WHAT IS BEING ASKED: Every record here must be set down once more, precisely as it reads.

Dataset entries:
--------------------

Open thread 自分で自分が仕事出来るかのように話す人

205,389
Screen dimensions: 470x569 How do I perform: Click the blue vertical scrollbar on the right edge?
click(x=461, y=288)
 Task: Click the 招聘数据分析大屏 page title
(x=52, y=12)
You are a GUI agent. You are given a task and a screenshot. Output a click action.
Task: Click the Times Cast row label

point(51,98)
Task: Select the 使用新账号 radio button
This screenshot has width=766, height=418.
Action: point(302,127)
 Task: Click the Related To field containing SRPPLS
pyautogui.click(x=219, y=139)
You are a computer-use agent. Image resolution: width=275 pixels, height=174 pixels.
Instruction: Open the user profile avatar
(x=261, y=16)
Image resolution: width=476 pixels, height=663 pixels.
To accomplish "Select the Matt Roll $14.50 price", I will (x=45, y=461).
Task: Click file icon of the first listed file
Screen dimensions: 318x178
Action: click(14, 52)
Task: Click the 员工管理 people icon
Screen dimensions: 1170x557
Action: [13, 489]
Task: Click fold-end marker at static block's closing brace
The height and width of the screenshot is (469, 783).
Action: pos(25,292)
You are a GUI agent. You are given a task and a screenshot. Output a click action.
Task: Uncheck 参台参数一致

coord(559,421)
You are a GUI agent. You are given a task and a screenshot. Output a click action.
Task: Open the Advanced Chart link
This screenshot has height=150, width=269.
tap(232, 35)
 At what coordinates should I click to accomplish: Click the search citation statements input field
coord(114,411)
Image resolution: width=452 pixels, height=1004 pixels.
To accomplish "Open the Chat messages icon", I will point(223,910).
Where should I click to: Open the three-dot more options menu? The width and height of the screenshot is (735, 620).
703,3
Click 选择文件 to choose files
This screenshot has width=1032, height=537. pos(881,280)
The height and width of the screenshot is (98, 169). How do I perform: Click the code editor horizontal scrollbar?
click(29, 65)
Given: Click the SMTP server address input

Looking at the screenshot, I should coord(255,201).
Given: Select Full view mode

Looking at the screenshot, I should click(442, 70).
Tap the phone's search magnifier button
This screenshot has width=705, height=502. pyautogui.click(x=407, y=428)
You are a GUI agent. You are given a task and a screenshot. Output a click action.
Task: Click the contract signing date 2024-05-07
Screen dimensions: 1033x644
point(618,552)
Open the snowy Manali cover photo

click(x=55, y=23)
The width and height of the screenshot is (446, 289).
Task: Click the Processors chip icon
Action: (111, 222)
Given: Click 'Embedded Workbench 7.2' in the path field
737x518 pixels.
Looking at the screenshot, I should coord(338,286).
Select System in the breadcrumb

--------------------

ANSWER SECTION:
Open thread 自分で自分が仕事出来るかのように話す人

205,389
Screen dimensions: 470x569 How do I perform: Click the blue vertical scrollbar on the right edge?
click(x=461, y=288)
 Task: Click the 招聘数据分析大屏 page title
(x=52, y=12)
You are a GUI agent. You are given a task and a screenshot. Output a click action.
Task: Click the Times Cast row label

point(51,98)
Task: Select the 使用新账号 radio button
This screenshot has width=766, height=418.
Action: point(302,127)
 Task: Click the Related To field containing SRPPLS
pyautogui.click(x=219, y=139)
You are a computer-use agent. Image resolution: width=275 pixels, height=174 pixels.
Instruction: Open the user profile avatar
(x=261, y=16)
Image resolution: width=476 pixels, height=663 pixels.
To accomplish "Select the Matt Roll $14.50 price", I will (x=45, y=461).
Task: Click file icon of the first listed file
Screen dimensions: 318x178
Action: click(14, 52)
Task: Click the 员工管理 people icon
Screen dimensions: 1170x557
Action: [13, 489]
Task: Click fold-end marker at static block's closing brace
The height and width of the screenshot is (469, 783).
Action: pos(25,292)
You are a GUI agent. You are given a task and a screenshot. Output a click action.
Task: Uncheck 参台参数一致

coord(559,421)
You are a GUI agent. You are given a task and a screenshot. Output a click action.
Task: Open the Advanced Chart link
This screenshot has height=150, width=269.
tap(232, 35)
 At what coordinates should I click to accomplish: Click the search citation statements input field
coord(114,411)
Image resolution: width=452 pixels, height=1004 pixels.
To accomplish "Open the Chat messages icon", I will point(223,910).
Where should I click to: Open the three-dot more options menu? The width and height of the screenshot is (735, 620).
703,3
Click 选择文件 to choose files
This screenshot has width=1032, height=537. pos(881,280)
The height and width of the screenshot is (98, 169). How do I perform: Click the code editor horizontal scrollbar?
click(29, 65)
Given: Click the SMTP server address input

Looking at the screenshot, I should coord(255,201).
Given: Select Full view mode

Looking at the screenshot, I should click(442, 70).
Tap the phone's search magnifier button
This screenshot has width=705, height=502. pyautogui.click(x=407, y=428)
You are a GUI agent. You are given a task and a screenshot. Output a click action.
Task: Click the contract signing date 2024-05-07
Screen dimensions: 1033x644
point(618,552)
Open the snowy Manali cover photo

click(x=55, y=23)
The width and height of the screenshot is (446, 289).
Task: Click the Processors chip icon
Action: (111, 222)
Given: Click 'Embedded Workbench 7.2' in the path field
737x518 pixels.
Looking at the screenshot, I should coord(338,286).
Select System in the breadcrumb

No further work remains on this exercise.